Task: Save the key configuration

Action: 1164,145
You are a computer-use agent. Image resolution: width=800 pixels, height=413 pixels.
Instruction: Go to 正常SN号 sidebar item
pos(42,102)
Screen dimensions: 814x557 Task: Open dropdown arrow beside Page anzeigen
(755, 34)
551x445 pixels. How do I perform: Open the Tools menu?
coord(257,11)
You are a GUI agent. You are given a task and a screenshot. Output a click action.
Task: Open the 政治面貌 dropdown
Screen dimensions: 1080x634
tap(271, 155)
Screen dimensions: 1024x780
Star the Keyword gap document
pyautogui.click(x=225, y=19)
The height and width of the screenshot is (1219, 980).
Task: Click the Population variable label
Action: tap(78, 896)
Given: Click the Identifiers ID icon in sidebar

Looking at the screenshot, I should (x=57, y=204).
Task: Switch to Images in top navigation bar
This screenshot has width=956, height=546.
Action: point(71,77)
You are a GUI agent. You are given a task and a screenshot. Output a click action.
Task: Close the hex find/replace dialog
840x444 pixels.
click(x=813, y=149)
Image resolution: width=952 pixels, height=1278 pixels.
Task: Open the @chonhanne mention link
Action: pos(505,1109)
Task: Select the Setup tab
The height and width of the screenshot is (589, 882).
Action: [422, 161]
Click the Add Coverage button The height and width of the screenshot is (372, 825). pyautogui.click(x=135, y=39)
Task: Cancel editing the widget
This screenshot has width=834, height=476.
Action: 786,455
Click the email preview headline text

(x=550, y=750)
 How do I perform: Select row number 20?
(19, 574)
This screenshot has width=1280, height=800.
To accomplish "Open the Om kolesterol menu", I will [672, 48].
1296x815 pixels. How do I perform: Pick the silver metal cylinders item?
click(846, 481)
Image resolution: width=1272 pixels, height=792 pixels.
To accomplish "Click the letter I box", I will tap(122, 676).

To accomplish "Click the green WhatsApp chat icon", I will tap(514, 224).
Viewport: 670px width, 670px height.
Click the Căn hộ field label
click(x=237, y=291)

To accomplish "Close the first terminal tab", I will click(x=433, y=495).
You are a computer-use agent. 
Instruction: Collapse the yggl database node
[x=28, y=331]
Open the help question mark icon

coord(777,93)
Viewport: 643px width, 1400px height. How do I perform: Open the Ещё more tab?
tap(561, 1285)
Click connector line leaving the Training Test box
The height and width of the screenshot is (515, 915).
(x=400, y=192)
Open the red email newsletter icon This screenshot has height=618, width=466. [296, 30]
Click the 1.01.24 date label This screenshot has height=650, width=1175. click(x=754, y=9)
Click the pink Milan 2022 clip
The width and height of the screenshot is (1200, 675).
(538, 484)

****************************************

■ TO DO ■
Create a word-for-word copy of the whole listing.

■ EXERCISE OUTPUT ■
Task: Save the key configuration

Action: 1164,145
You are a computer-use agent. Image resolution: width=800 pixels, height=413 pixels.
Instruction: Go to 正常SN号 sidebar item
pos(42,102)
Screen dimensions: 814x557 Task: Open dropdown arrow beside Page anzeigen
(755, 34)
551x445 pixels. How do I perform: Open the Tools menu?
coord(257,11)
You are a GUI agent. You are given a task and a screenshot. Output a click action.
Task: Open the 政治面貌 dropdown
Screen dimensions: 1080x634
tap(271, 155)
Screen dimensions: 1024x780
Star the Keyword gap document
pyautogui.click(x=225, y=19)
The height and width of the screenshot is (1219, 980).
Task: Click the Population variable label
Action: tap(78, 896)
Given: Click the Identifiers ID icon in sidebar

Looking at the screenshot, I should (x=57, y=204).
Task: Switch to Images in top navigation bar
This screenshot has width=956, height=546.
Action: point(71,77)
You are a GUI agent. You are given a task and a screenshot. Output a click action.
Task: Close the hex find/replace dialog
840x444 pixels.
click(x=813, y=149)
Image resolution: width=952 pixels, height=1278 pixels.
Task: Open the @chonhanne mention link
Action: pos(505,1109)
Task: Select the Setup tab
The height and width of the screenshot is (589, 882).
Action: [422, 161]
Click the Add Coverage button The height and width of the screenshot is (372, 825). pyautogui.click(x=135, y=39)
Task: Cancel editing the widget
This screenshot has width=834, height=476.
Action: 786,455
Click the email preview headline text

(x=550, y=750)
 How do I perform: Select row number 20?
(19, 574)
This screenshot has width=1280, height=800.
To accomplish "Open the Om kolesterol menu", I will [672, 48].
1296x815 pixels. How do I perform: Pick the silver metal cylinders item?
click(846, 481)
Image resolution: width=1272 pixels, height=792 pixels.
To accomplish "Click the letter I box", I will tap(122, 676).

To accomplish "Click the green WhatsApp chat icon", I will tap(514, 224).
Viewport: 670px width, 670px height.
Click the Căn hộ field label
click(x=237, y=291)

To accomplish "Close the first terminal tab", I will click(x=433, y=495).
You are a computer-use agent. 
Instruction: Collapse the yggl database node
[x=28, y=331]
Open the help question mark icon

coord(777,93)
Viewport: 643px width, 1400px height. How do I perform: Open the Ещё more tab?
tap(561, 1285)
Click connector line leaving the Training Test box
The height and width of the screenshot is (515, 915).
(x=400, y=192)
Open the red email newsletter icon This screenshot has height=618, width=466. [296, 30]
Click the 1.01.24 date label This screenshot has height=650, width=1175. click(x=754, y=9)
Click the pink Milan 2022 clip
The width and height of the screenshot is (1200, 675).
(538, 484)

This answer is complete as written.